BEGIN

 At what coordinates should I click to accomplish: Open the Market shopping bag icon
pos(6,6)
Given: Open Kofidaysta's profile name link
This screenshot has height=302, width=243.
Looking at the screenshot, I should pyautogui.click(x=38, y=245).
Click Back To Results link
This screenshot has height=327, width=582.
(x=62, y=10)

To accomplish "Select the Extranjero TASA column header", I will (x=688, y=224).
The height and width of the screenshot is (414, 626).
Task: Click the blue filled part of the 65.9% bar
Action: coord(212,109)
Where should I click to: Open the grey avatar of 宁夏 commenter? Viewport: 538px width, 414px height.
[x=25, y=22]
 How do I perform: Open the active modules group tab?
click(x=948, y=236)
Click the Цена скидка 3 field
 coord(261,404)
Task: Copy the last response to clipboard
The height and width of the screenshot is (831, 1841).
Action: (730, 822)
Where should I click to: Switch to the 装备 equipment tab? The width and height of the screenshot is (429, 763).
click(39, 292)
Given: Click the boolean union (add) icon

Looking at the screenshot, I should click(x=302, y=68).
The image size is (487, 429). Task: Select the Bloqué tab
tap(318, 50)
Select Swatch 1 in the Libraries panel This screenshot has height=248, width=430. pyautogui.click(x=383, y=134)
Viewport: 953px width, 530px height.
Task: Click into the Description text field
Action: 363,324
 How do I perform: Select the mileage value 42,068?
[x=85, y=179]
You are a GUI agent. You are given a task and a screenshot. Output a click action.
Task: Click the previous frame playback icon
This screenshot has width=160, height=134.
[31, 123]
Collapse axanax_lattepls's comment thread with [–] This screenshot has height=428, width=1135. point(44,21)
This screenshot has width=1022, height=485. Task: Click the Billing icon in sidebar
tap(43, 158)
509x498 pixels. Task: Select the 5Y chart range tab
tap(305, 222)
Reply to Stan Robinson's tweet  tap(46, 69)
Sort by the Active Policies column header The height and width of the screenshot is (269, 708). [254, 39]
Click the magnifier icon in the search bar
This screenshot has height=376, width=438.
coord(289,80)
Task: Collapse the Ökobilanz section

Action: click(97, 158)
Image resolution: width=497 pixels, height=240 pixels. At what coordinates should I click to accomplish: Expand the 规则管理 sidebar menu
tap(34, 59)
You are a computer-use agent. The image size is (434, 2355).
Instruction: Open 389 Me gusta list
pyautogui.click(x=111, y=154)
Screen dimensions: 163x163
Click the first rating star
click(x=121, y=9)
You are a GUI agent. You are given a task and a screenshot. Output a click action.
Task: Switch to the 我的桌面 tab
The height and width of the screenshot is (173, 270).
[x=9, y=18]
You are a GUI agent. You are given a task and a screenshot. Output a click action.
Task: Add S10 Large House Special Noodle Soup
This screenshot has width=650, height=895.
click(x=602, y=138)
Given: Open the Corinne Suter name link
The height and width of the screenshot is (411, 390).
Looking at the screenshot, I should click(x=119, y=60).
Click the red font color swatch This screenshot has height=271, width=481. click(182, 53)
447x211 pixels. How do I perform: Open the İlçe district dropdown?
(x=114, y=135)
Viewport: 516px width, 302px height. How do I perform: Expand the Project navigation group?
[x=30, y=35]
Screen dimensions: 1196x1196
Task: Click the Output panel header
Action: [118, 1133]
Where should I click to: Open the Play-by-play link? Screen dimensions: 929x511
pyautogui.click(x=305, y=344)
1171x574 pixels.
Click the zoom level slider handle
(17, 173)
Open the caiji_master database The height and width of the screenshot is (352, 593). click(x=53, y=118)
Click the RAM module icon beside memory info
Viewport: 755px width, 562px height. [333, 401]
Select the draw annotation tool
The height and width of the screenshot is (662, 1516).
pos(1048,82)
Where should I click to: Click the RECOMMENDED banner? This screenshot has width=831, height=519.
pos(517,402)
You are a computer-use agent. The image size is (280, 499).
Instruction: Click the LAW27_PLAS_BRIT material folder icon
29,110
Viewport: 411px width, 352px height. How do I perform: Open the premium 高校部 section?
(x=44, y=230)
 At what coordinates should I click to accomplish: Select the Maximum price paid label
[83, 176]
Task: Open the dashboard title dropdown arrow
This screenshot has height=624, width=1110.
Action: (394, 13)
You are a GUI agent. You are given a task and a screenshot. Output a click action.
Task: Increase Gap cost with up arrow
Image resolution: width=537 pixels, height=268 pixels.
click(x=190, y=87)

END

◆ **Assignment**
Extract every line from the records above that contains the word "name".

◆ **Solution for this problem**
Given: Open Kofidaysta's profile name link
Given: Open the Corinne Suter name link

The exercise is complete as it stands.